HDF5's chunking mechanism is critical for training performance. When you create a dataset with chunks=(1, 480, 640, 3), each single-frame image occupies one chunk on disk, enabling O(1) random access to any frame without reading the entire array. The chunk size determines the minimum I/O granularity, so aligning chunks with your access pattern (per-step reads for training, per-episode reads for evaluation) is essential. Virtual datasets (VDS), introduced in HDF5 1.10, allow you to create a unified view across multiple physical files without copying data, which is valuable for combining datasets from different collection campaigns into a single logical dataset.
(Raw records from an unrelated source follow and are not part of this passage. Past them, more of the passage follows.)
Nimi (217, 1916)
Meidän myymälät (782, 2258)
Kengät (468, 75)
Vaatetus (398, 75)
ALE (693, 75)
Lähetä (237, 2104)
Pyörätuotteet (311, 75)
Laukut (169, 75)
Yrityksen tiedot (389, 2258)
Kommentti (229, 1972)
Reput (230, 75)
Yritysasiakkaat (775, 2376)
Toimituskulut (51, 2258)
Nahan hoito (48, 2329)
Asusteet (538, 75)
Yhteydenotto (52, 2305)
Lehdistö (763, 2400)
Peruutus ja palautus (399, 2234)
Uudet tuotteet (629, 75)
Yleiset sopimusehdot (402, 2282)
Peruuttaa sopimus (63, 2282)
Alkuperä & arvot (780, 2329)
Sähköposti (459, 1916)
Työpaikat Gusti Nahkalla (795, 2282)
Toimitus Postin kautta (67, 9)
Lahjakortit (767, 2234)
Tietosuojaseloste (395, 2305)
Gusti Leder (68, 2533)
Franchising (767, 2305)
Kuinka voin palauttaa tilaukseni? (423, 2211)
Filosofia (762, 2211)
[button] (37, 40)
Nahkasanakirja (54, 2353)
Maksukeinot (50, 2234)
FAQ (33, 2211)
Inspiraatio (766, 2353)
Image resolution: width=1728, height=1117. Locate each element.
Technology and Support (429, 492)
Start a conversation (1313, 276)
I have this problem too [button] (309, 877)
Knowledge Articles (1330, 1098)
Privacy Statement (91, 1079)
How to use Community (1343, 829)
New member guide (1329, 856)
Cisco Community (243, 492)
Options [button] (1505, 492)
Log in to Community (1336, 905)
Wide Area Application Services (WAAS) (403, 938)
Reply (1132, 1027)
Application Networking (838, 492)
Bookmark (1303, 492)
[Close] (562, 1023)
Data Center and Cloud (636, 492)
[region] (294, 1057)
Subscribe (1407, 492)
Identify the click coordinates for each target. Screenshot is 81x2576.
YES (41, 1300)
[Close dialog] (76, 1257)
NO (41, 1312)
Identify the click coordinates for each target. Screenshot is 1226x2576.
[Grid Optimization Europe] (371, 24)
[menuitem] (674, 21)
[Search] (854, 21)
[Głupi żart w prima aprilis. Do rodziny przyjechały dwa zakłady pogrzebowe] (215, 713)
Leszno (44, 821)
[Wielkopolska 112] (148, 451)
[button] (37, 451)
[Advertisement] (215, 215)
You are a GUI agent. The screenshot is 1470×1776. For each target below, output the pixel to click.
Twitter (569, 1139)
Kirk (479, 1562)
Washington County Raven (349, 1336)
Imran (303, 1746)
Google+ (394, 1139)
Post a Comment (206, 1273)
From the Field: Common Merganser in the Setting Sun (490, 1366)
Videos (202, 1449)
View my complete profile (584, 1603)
Frameworks and Models Using HDF5

robomimic

NVIDIA's imitation learning framework uses HDF5 as its native data format for manipulation demonstrations.

ManiSkill

The ManiSkill benchmark suite stores trajectories in HDF5 with per-step observations and actions.

D4RL

The offline RL benchmark uses HDF5 for all its locomotion and manipulation datasets.

RoboCasa

Large-scale simulation benchmark for household robotics, storing demonstrations in robomimic-style HDF5.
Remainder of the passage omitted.